O Brasil manteve, em 2025, um dos piores desempenhos de sua série histórica no Índice de Percepção da Corrupção (IPC), divulgado nesta terça-feira (10) pela Transparência Internacional. O país permanece na 107ª colocação entre 182 países e territórios avaliados.
A pontuação brasileira foi de 35 pontos em uma escala de 0 a 100 — quanto menor a nota, maior a percepção de corrupção. O resultado indica estagnação em relação a 2024, quando o país registrou 34 pontos. Segundo a entidade, a variação de um ponto não é estatisticamente significativa.
Com esse desempenho, o Brasil segue abaixo da média global e da média das Américas, ambas em 42 pontos. No ranking internacional, o país aparece próximo do Sri Lanka, que também obteve 35 pontos, e atrás de nações como Argentina, Belize e Ucrânia, com 36 pontos. Na liderança estão Dinamarca (89), Finlândia (88) e Cingapura (84). Já Somália e Sudão do Sul ocupam as últimas posições, com apenas 9 pontos cada.
O IPC é considerado o principal indicador mundial sobre corrupção e é elaborado a partir da análise de até 13 fontes independentes, que reúnem percepções de especialistas, pesquisadores e executivos sobre práticas corruptas no setor público e mecanismos de prevenção.
De acordo com a Transparência Internacional, o desempenho brasileiro reflete um contexto marcado por sucessivos casos de macrocorrupção e por fragilidades institucionais persistentes. Para o diretor executivo da entidade no Brasil, Bruno Brandão, embora o país tenha recebido reconhecimento internacional pela atuação do Supremo Tribunal Federal na responsabilização de envolvidos em ataques à democracia, também chamou atenção por escândalos de corrupção em larga escala e episódios de impunidade.
Paralelamente à divulgação do índice, a organização lançou o relatório Retrospectiva 2025, que aponta o avanço da infiltração do crime organizado no Estado brasileiro, especialmente por meio da corrupção no sistema financeiro e na advocacia. O documento destaca investigações relevantes ao longo do ano, como desvios de emendas parlamentares, fraudes no INSS e o que classificou como a maior fraude bancária já registrada no país, envolvendo o Banco Master.
Apesar de reconhecer avanços pontuais — como o uso ampliado de inteligência financeira no combate à lavagem de dinheiro —, o relatório critica a resposta do governo federal a alguns escândalos, considerada tardia e politicamente controversa.

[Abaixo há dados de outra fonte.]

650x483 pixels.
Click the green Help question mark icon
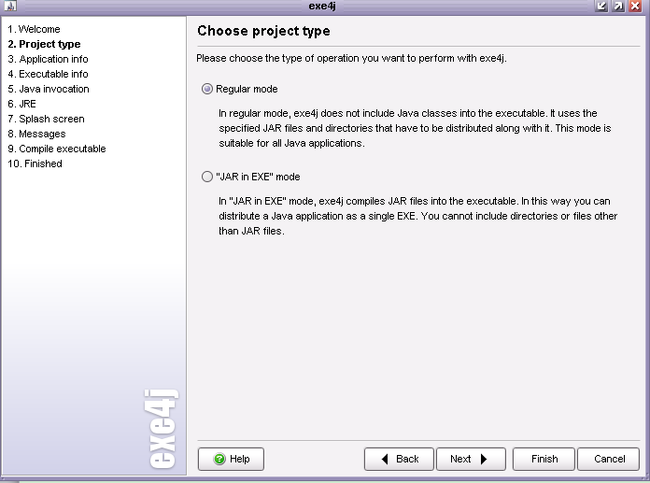click(219, 459)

Diante desse cenário, a Transparência Internacional defende a retomada urgente de uma agenda consistente de enfrentamento à corrupção, com maior coordenação institucional e fortalecimento dos mecanismos de controle e transparência. A entidade também apresentou recomendações específicas ao Executivo, ao Congresso Nacional, ao Ministério Público e ao Judiciário, incluindo o fortalecimento de regras de integridade, maior transparência na atuação de autoridades e a revisão de práticas que favorecem conflitos de interesse e impunidade.